Ivor Montagu worked with Alfred Hitchcock during the 1920s and 30s. Here, he recalls his experiences

My periods of active association with Alfred Hitchcock were two: briefly at the start of his career, around 1926-27, and rather later for a little longer, when he was already a master craftsman, from 1934 to 1936.

By 1926 I had said goodbye to Cambridge and, for a time, zoology. The Film Society had been founded, to a generally frosty welcome from the film trade, which saw in its Sunday gatherings an implied criticism – which was not intended – of their own standards and choice of product for public presentation. I had myself infiltrated into the film industry, or the edge of it, through Adrian Brunel, than whom there was no better teacher. Adrian had some tiny rooms where he and his cronies ran a sort of film knacker's business – repair and rebeautifying of ravaged pictures – off a narrow staircase in Dansey Yard, behind Shaftesbury Avenue. He helped us to title-translate and get ready the Film Society imports, and I crept in, like many other luminaries of British filmmaking before and after, by sitting and watching and passing, on demand, out of reach paper clips, elastic bands, and even film cuts that dangled precariously over waste bins. Sooner or later Adrian would take pity on us and put us on the payroll; which was, of course, not quite the same as finding us a regular salary.

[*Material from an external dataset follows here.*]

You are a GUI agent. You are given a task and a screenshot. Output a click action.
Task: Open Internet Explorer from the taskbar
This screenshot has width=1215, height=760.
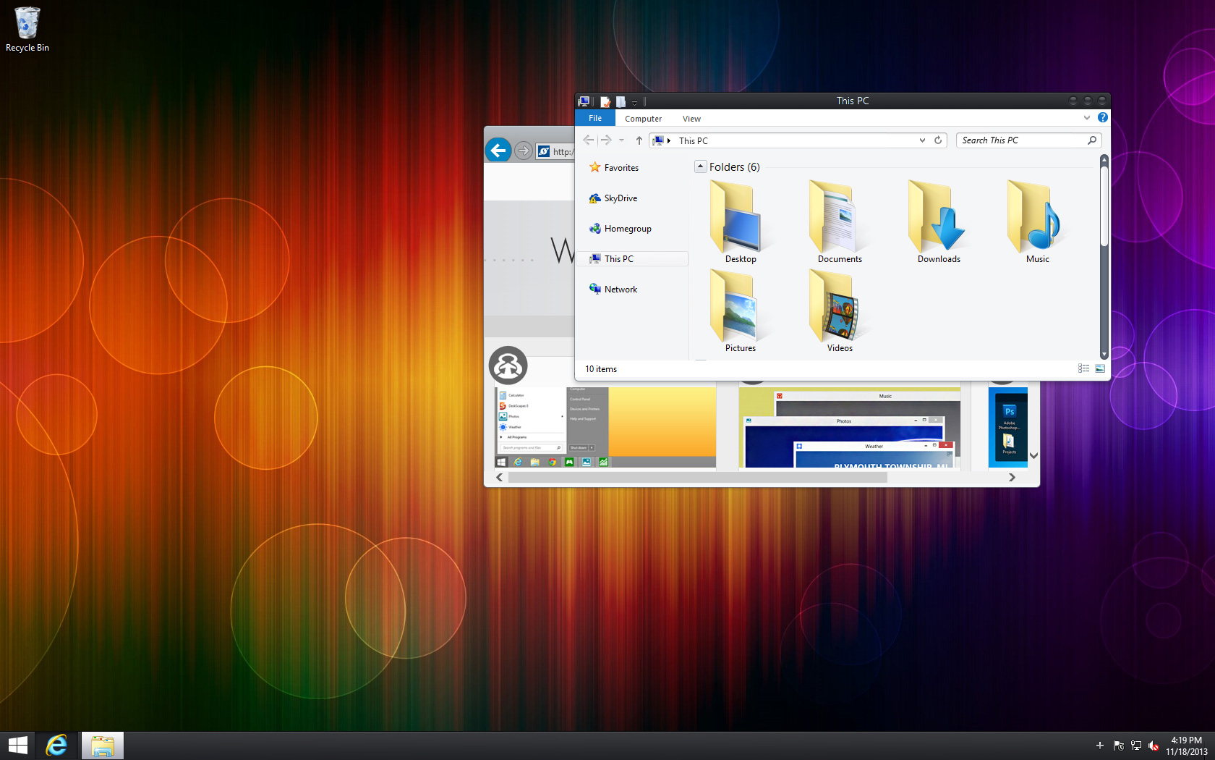coord(56,746)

After a few months I became a partner in this very happy, if slightly happy-go-lucky enterprise, with more responsibilities. Adrian was often away. He was under contract to Mick (later Sir Michael) Balcon at Gainsborough studios, and this meant a constant striving not to be neglected in the queue for production space within that dingy warehouse.

Suddenly a phone call from Mick. Would I lunch in Piccadilly with him and Adrian? I said yes, of course, and over my fried onions and mashed potatoes Mick explained. He was in a difficulty. Hitchcock – a shadowy figure at that time, whom I vaguely knew by name – had just finished a picture and Mick could not get the distributor to show it. He had taken a risk in promoting Hitch from floor assistant actually to direct. (Mick, all his life, loved recruiting fresh talent to direction, and this was not the least of his blessings to British film production.) But this was now not Hitch's first picture for the company but his third, and the distributor would have none of any of them. The mounting unused investment was becoming impossible for Balcon to defend.

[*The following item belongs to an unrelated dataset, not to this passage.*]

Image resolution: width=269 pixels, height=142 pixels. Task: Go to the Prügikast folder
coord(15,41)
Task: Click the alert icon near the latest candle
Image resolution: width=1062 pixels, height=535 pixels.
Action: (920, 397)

At this juncture Adrian had had an idea. What was the distributor's chief grudge against the latest Hitchcock – The Lodger by name? It was supposed to be highbrow, the most scarlet epithet in the film trade vocabulary. Hitch, indeed, was deeply suspected by the distributors of this damning fault. Had he not even been trained in an art school, and entered the film world drawing the lettering and little decorative pictures on titles? I had been to a university and was mixed up...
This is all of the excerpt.